Throughout the school I got to work with each of my peers as we practiced applying the theories into practice. I felt right at home among everyone despite the fact that I still did not have job experience. In these moments, I sought advice for what I needed, as I felt I was in a rut in that department, which warped my perception of myself and who I was.

 

During the last day, we did an exercise called powerful questions, which I have since done with friends over long-distance phone calls with beautiful results. In this exercise, one person would pose their burning question (the question that keeps you up at night), and the other people would offer questions back to them to help them hone their question into their burning question. It was in this activity and those similar to this that I felt the “professionalism” melt away into humanity and vulnerability. Coming out of college having spent time with friends practicing vulnerability this was nothing new, but it was wonderful to hear my peers in this school talk about how wonderful it was to be vulnerable in a professional setting. I was new to the whole concept of professionalism, so my idealism of what should be done would often butt heads with my peers who had lived experience of the economic obstacles. Why would big business change? You need an economic argument.
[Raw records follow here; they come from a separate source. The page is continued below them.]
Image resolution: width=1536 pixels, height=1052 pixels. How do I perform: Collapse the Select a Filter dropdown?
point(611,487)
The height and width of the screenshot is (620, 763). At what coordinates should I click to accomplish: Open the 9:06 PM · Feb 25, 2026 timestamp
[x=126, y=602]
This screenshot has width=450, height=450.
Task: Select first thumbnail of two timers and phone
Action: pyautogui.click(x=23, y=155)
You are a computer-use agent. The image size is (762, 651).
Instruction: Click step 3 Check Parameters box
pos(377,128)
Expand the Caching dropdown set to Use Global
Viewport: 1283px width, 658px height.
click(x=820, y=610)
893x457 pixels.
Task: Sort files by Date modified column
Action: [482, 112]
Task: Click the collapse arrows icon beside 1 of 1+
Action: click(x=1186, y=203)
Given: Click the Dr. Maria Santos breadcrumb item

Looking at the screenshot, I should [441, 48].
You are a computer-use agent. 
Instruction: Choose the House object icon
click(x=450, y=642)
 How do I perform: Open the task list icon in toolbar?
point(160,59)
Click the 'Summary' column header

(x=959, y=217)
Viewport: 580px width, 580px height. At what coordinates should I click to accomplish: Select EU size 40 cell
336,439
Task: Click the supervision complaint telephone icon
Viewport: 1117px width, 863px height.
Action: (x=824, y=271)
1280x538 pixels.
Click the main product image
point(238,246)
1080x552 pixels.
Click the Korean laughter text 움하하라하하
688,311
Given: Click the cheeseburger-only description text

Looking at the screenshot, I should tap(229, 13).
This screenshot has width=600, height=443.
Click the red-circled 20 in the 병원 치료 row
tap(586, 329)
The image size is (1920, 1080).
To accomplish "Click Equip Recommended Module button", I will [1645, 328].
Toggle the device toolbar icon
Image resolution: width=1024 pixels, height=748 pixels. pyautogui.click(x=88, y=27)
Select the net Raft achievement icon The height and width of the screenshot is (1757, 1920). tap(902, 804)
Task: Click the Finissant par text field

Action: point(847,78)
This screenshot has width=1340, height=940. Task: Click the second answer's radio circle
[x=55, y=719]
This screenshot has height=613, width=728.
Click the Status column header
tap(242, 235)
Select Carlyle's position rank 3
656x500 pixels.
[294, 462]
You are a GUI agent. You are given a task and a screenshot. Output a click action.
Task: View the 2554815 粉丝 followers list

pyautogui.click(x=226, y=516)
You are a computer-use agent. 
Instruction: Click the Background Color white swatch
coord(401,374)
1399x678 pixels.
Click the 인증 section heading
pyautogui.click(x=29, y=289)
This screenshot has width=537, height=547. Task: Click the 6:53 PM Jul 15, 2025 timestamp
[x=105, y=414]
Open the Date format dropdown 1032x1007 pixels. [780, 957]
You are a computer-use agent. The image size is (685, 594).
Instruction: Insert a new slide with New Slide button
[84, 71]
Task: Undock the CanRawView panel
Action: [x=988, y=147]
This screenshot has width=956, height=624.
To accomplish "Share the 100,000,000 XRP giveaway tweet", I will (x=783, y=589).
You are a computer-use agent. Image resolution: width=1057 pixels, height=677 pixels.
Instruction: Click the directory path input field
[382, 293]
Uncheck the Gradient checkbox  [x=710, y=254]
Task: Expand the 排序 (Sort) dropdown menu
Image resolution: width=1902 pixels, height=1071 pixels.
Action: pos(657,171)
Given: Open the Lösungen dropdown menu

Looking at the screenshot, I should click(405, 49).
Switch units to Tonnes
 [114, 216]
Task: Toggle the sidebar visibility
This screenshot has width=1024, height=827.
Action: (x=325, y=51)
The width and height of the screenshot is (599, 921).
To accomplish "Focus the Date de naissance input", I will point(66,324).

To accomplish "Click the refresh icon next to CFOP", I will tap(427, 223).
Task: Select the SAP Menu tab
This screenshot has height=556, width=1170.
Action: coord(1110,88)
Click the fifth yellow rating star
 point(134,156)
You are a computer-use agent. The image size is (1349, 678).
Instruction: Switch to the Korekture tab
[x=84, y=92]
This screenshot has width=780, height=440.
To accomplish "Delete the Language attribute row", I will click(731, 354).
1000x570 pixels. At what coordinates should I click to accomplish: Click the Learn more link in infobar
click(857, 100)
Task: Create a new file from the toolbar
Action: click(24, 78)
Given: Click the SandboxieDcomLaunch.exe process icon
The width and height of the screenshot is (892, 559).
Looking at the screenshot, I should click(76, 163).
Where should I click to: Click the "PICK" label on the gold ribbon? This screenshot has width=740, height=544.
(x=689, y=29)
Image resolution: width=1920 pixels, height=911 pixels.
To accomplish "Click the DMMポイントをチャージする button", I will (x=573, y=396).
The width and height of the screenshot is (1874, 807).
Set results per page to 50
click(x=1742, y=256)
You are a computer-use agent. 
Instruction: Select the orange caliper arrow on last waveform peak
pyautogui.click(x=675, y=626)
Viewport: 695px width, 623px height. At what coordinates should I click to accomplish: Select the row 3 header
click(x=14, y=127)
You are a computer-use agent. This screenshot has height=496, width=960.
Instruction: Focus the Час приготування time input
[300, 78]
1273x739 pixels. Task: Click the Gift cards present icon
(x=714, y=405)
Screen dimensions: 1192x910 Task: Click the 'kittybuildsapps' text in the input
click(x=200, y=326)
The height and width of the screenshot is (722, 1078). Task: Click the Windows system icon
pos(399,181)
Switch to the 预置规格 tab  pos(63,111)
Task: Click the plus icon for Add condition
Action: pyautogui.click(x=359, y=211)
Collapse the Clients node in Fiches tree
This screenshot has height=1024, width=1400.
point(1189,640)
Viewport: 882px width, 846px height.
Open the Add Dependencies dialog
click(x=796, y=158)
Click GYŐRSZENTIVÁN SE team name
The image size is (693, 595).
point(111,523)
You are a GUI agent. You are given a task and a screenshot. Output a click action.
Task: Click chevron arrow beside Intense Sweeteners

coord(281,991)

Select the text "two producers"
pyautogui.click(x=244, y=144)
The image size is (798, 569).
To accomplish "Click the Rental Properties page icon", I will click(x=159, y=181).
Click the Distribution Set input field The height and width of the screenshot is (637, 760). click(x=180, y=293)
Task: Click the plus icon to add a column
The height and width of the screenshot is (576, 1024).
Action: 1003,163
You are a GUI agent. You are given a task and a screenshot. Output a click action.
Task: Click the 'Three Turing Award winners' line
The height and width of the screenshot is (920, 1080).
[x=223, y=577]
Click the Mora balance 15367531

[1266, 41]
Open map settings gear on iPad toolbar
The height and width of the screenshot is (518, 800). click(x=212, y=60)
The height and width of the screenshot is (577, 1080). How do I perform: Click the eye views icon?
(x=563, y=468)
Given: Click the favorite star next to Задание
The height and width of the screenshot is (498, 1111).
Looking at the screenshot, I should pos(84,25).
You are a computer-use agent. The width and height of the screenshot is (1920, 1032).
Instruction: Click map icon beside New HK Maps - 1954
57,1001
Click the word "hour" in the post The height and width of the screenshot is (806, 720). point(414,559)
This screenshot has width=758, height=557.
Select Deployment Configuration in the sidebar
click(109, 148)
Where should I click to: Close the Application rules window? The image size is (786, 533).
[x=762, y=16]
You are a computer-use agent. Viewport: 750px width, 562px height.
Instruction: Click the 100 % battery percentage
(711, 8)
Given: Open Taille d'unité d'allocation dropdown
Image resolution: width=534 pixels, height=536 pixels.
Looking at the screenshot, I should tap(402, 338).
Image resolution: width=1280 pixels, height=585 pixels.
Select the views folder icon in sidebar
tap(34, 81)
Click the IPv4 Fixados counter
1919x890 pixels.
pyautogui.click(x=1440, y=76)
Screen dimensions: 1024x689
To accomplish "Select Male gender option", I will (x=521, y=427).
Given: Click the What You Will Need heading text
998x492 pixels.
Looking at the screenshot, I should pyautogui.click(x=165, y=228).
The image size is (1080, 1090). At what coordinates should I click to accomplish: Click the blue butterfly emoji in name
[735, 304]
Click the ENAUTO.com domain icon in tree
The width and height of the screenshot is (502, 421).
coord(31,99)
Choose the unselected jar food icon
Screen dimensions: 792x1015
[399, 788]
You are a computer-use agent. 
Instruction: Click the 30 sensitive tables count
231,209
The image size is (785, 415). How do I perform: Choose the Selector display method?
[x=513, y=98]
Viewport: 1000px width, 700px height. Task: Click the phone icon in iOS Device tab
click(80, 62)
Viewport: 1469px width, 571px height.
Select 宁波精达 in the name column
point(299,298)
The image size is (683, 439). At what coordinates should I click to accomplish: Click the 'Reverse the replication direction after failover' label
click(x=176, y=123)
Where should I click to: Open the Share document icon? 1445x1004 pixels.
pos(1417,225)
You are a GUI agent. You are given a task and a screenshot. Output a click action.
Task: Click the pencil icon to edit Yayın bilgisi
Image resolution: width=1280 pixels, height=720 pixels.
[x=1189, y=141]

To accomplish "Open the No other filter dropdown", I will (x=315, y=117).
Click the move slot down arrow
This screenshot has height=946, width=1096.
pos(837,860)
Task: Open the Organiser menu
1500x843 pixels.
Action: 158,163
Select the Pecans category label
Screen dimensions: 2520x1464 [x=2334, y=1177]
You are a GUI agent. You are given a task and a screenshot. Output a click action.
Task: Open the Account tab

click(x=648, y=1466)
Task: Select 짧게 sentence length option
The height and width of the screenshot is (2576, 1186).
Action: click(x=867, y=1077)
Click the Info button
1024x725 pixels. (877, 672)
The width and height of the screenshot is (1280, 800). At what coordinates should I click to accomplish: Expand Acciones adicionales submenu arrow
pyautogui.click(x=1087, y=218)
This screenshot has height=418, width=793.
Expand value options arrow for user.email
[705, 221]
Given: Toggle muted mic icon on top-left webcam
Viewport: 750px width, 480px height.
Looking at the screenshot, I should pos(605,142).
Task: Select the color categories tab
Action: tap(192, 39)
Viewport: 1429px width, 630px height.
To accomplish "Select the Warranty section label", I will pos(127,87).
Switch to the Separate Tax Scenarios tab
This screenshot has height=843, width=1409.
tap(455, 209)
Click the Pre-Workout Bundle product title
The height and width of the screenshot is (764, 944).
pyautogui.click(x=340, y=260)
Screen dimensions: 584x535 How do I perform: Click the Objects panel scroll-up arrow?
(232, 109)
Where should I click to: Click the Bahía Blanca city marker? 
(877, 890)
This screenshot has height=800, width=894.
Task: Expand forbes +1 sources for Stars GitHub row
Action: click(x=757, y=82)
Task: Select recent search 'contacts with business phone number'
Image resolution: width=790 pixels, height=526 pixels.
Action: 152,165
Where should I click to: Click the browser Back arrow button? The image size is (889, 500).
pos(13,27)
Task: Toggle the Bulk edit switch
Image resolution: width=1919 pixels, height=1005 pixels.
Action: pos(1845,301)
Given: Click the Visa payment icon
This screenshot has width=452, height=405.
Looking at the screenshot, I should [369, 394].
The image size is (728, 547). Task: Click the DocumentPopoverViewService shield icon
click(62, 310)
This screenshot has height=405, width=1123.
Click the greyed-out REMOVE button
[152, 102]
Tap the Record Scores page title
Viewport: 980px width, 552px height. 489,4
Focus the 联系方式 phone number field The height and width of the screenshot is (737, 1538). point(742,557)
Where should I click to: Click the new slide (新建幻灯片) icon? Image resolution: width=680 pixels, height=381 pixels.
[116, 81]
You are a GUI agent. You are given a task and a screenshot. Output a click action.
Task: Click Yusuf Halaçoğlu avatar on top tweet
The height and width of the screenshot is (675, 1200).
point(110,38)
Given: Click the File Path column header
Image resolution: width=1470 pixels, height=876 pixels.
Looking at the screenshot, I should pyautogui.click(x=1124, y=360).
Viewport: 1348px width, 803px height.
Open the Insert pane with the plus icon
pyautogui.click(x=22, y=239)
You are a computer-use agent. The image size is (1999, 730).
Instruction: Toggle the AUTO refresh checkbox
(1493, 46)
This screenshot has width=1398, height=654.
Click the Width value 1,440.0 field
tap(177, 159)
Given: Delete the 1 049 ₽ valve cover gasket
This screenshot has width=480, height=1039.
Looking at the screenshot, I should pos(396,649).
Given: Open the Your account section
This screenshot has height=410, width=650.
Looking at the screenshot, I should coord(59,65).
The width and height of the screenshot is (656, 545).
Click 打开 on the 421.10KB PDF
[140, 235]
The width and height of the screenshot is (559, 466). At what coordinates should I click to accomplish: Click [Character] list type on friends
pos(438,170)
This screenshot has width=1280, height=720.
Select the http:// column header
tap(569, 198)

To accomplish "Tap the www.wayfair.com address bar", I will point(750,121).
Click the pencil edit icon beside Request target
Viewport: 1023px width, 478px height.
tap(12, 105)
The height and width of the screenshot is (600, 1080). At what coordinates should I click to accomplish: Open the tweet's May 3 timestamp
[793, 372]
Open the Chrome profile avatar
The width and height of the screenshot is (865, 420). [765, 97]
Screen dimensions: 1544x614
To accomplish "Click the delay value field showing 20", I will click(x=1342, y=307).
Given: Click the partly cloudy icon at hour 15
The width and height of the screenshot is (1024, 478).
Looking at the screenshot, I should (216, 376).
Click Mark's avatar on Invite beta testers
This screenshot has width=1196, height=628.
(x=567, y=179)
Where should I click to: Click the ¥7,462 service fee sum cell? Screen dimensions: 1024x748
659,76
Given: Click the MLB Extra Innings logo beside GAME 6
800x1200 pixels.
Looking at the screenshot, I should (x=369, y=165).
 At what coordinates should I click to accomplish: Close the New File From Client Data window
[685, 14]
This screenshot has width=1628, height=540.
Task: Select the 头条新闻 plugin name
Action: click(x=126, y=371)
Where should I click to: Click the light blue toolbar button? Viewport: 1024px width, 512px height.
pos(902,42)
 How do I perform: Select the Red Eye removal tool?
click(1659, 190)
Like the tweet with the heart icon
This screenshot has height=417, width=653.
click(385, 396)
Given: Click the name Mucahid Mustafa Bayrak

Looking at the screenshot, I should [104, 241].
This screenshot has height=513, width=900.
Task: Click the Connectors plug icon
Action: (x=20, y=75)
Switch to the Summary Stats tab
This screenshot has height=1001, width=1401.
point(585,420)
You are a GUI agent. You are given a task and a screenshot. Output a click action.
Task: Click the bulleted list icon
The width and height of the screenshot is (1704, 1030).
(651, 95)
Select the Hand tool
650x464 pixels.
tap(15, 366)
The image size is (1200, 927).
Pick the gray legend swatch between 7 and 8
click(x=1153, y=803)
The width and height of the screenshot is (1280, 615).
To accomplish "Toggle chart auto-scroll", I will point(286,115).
Although I recognize this “weakness” that I needed to learn how to speak the economic argument for corporation change, I also see the economic argument as using the same thinking that created the problems in the first place.

 

However, am I just using this Einstein quote about how you can’t solve problems using the same thinking that created them to walk around putting in the work to learn those economic arguments? The strange thing is that economics is not my gut. In other words, my intuition (the accumulation of environmental, biology and life classes and experience) does not run on economic benefits, yet I have to somehow explain this “intuition” into economic profits. How can that be communicated, and how can that type of translation help a world that has enough profit though not enough valuation of intuition. Often I find intuition can serve as the compass needle of humanity, as we search for our morality and ethics again. At least ethics and morality is where the Systems Design conference has pointed me.

 

Regardless, as the class came to an end I felt like I was a part of a beautiful collection of people, and I am excited to see where this ongoing school journey leads us.